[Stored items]
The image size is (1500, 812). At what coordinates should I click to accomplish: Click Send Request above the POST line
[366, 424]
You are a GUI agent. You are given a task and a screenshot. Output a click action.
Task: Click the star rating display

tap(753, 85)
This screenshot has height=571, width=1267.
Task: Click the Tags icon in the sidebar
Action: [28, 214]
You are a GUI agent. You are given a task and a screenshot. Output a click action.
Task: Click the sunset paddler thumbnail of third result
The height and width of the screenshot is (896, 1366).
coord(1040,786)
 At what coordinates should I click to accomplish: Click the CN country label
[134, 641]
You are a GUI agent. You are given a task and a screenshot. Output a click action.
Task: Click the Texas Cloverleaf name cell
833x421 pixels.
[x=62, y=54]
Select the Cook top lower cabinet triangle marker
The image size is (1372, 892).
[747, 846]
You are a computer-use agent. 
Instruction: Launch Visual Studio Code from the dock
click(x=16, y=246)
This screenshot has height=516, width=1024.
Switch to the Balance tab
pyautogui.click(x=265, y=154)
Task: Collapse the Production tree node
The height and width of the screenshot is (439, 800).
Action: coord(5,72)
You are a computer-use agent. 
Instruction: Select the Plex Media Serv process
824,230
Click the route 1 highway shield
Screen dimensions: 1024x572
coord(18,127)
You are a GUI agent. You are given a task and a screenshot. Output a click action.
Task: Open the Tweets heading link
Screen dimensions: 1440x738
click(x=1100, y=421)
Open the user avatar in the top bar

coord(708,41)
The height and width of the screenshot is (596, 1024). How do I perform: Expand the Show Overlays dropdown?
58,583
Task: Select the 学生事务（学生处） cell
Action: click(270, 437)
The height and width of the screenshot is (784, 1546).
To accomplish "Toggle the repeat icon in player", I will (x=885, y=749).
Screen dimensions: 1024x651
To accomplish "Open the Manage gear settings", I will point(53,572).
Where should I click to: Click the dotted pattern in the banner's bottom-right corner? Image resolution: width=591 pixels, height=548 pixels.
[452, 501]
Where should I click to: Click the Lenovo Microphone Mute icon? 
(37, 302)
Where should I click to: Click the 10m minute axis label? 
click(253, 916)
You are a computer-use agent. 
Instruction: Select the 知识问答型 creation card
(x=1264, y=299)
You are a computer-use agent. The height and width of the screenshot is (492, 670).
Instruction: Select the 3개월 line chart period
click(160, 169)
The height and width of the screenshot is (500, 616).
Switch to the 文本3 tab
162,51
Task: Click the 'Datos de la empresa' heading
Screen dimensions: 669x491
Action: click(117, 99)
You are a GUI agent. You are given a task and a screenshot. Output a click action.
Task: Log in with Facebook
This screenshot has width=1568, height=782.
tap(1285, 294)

TASK PROMPT — Please repeat all the records above exactly as they appear.

EXERCISE OUTPUT —
The image size is (1500, 812). At what coordinates should I click to accomplish: Click Send Request above the POST line
[366, 424]
You are a GUI agent. You are given a task and a screenshot. Output a click action.
Task: Click the star rating display

tap(753, 85)
This screenshot has height=571, width=1267.
Task: Click the Tags icon in the sidebar
Action: [28, 214]
You are a GUI agent. You are given a task and a screenshot. Output a click action.
Task: Click the sunset paddler thumbnail of third result
The height and width of the screenshot is (896, 1366).
coord(1040,786)
 At what coordinates should I click to accomplish: Click the CN country label
[134, 641]
You are a GUI agent. You are given a task and a screenshot. Output a click action.
Task: Click the Texas Cloverleaf name cell
833x421 pixels.
[x=62, y=54]
Select the Cook top lower cabinet triangle marker
The image size is (1372, 892).
[747, 846]
You are a computer-use agent. 
Instruction: Launch Visual Studio Code from the dock
click(x=16, y=246)
This screenshot has height=516, width=1024.
Switch to the Balance tab
pyautogui.click(x=265, y=154)
Task: Collapse the Production tree node
The height and width of the screenshot is (439, 800).
Action: coord(5,72)
You are a computer-use agent. 
Instruction: Select the Plex Media Serv process
824,230
Click the route 1 highway shield
Screen dimensions: 1024x572
coord(18,127)
You are a GUI agent. You are given a task and a screenshot. Output a click action.
Task: Open the Tweets heading link
Screen dimensions: 1440x738
click(x=1100, y=421)
Open the user avatar in the top bar

coord(708,41)
The height and width of the screenshot is (596, 1024). How do I perform: Expand the Show Overlays dropdown?
58,583
Task: Select the 学生事务（学生处） cell
Action: click(270, 437)
The height and width of the screenshot is (784, 1546).
To accomplish "Toggle the repeat icon in player", I will (x=885, y=749).
Screen dimensions: 1024x651
To accomplish "Open the Manage gear settings", I will point(53,572).
Where should I click to: Click the dotted pattern in the banner's bottom-right corner? Image resolution: width=591 pixels, height=548 pixels.
[452, 501]
Where should I click to: Click the Lenovo Microphone Mute icon? 
(37, 302)
Where should I click to: Click the 10m minute axis label? 
click(253, 916)
You are a computer-use agent. 
Instruction: Select the 知识问答型 creation card
(x=1264, y=299)
You are a computer-use agent. The height and width of the screenshot is (492, 670).
Instruction: Select the 3개월 line chart period
click(160, 169)
The height and width of the screenshot is (500, 616).
Switch to the 文本3 tab
162,51
Task: Click the 'Datos de la empresa' heading
Screen dimensions: 669x491
Action: click(117, 99)
You are a GUI agent. You are given a task and a screenshot. Output a click action.
Task: Log in with Facebook
This screenshot has width=1568, height=782.
tap(1285, 294)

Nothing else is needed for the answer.